Available data:
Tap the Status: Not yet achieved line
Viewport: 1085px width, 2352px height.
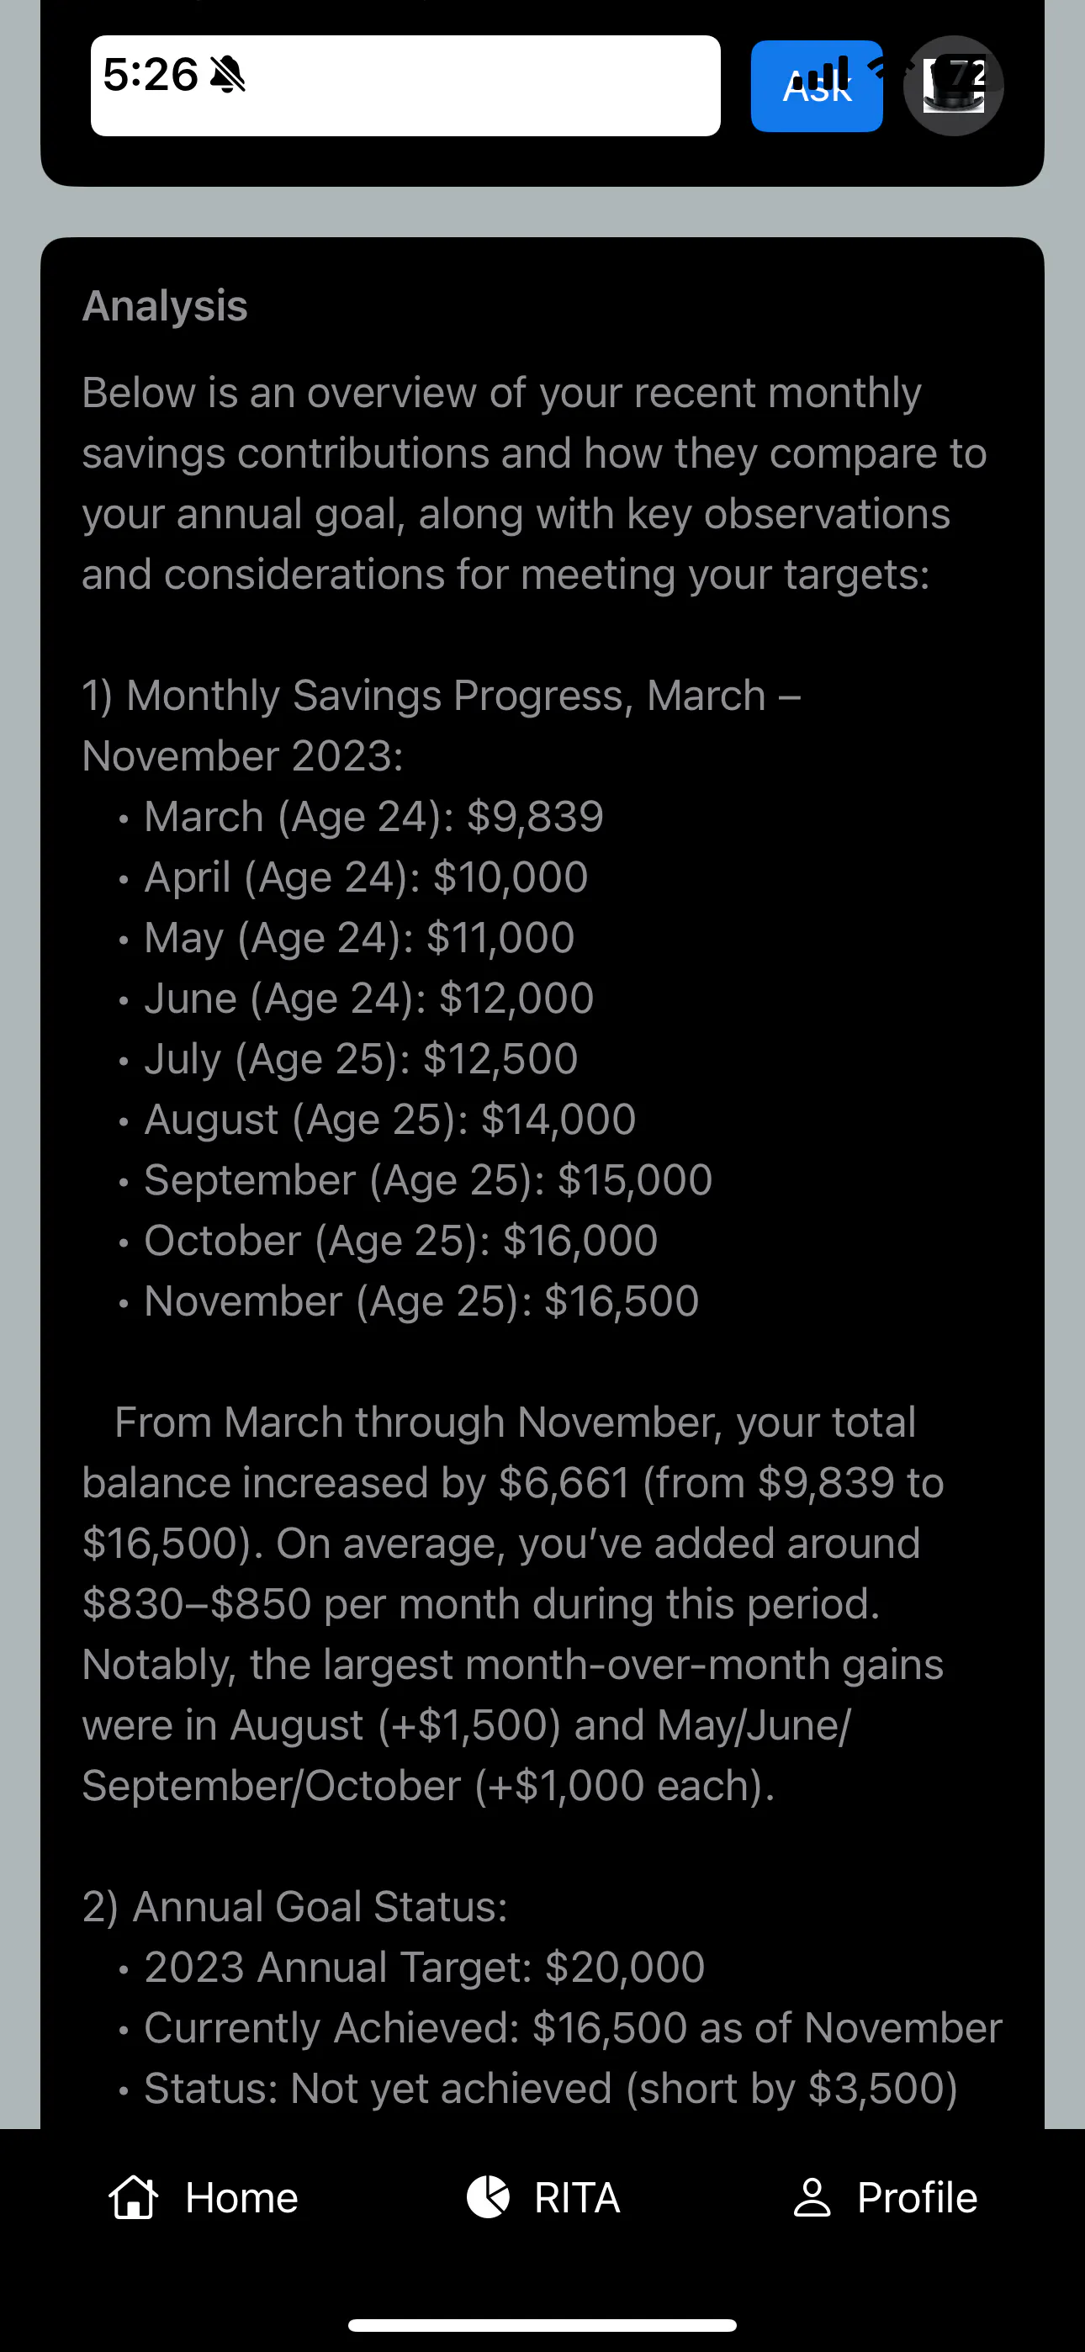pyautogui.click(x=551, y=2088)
...
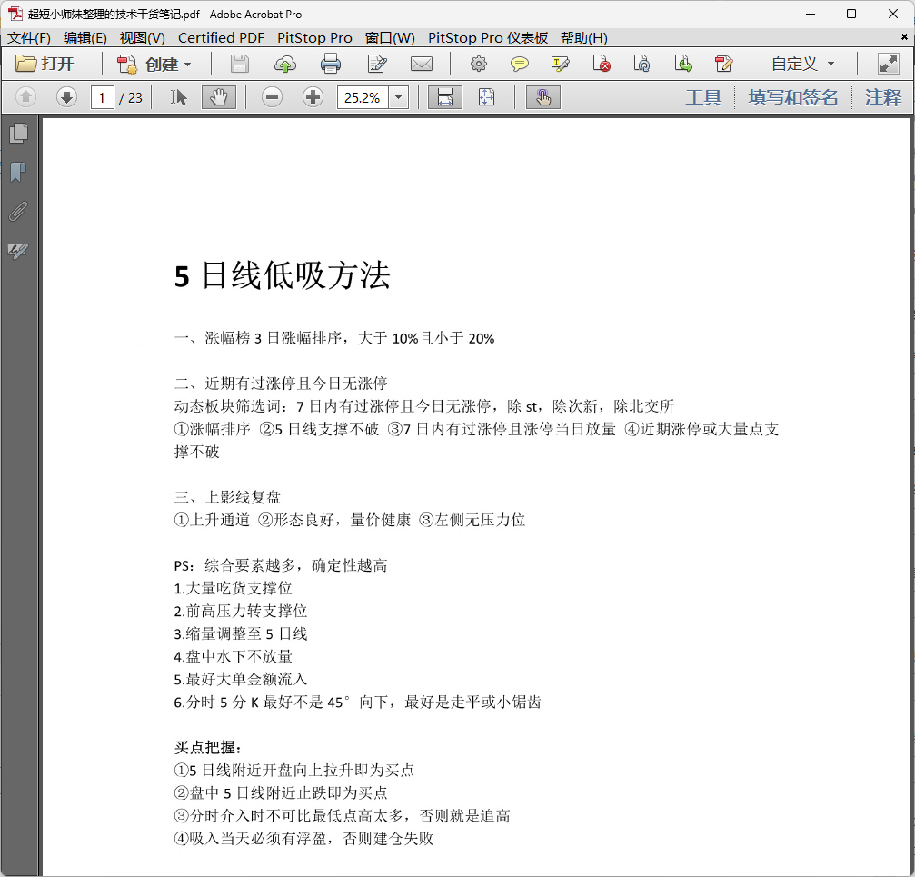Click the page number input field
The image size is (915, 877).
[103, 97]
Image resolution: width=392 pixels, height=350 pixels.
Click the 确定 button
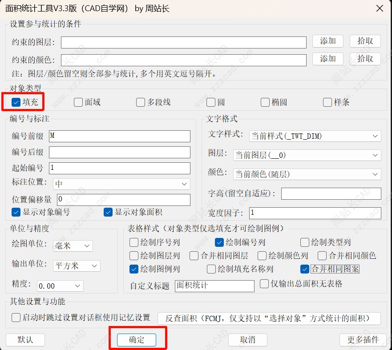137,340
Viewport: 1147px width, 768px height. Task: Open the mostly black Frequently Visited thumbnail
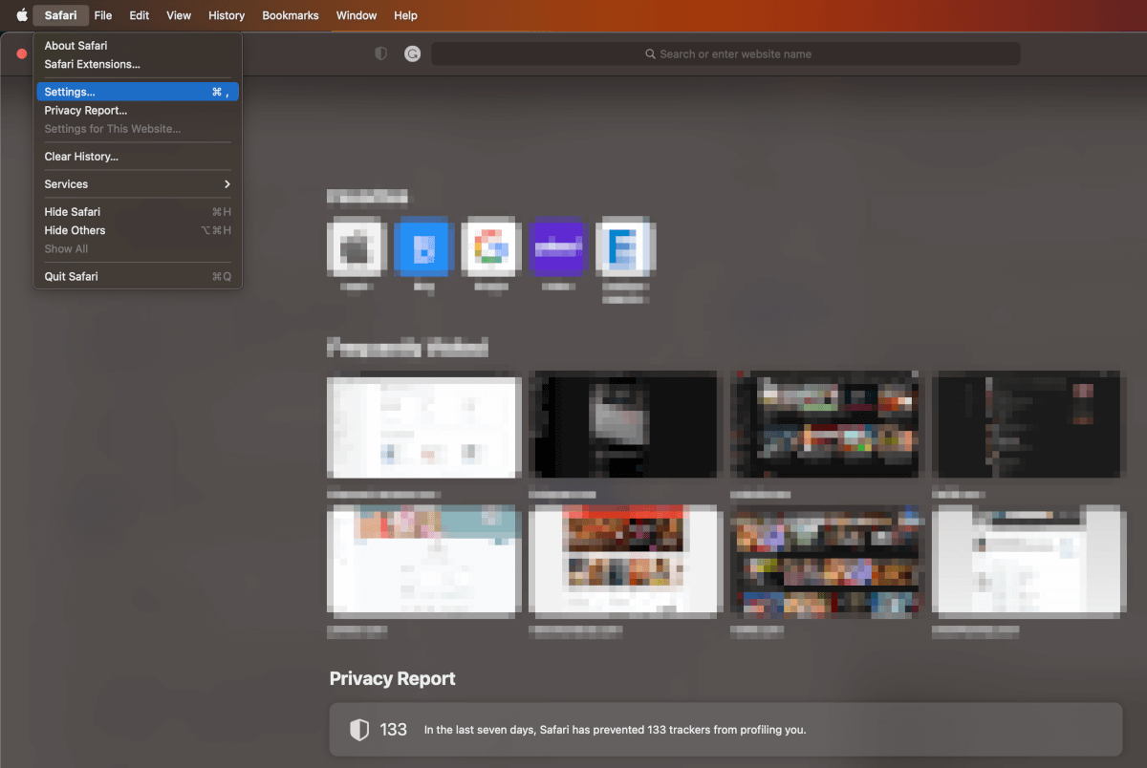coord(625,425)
---
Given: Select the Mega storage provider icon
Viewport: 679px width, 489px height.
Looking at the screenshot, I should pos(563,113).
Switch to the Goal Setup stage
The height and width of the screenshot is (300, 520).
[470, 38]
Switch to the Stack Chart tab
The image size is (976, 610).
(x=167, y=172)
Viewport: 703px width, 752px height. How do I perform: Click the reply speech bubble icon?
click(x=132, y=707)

What is expected:
Every line in the records above with the string "Switch" in it should be shown.

Answer:
Switch to the Goal Setup stage
Switch to the Stack Chart tab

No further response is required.